++++ RECORD SET ++++

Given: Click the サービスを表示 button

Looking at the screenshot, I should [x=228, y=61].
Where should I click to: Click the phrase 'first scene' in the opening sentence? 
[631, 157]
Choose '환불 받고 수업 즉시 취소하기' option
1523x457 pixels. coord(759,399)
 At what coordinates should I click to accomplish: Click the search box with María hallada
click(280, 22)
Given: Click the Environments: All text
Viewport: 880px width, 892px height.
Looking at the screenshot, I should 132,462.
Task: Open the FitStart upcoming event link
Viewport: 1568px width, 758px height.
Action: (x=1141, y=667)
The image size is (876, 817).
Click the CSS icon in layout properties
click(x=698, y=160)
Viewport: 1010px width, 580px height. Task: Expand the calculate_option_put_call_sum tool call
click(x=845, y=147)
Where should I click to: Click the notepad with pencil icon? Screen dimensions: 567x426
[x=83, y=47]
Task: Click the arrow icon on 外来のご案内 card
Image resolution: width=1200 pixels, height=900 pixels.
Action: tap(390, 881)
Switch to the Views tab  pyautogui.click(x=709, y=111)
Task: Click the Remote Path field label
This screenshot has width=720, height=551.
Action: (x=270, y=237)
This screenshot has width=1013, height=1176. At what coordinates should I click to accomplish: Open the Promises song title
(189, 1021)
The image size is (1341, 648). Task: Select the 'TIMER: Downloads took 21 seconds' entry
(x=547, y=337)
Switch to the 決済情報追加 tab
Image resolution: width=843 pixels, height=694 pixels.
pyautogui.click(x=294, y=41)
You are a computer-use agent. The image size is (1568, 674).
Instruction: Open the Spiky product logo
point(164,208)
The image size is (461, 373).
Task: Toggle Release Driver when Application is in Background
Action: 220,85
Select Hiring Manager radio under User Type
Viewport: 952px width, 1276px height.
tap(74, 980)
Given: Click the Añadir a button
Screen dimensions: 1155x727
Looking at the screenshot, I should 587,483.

++++

■ DIRECTIONS
From the records above, copy every line that includes the word "Switch".

■ FINAL ANSWER
Switch to the Views tab  pyautogui.click(x=709, y=111)
Switch to the 決済情報追加 tab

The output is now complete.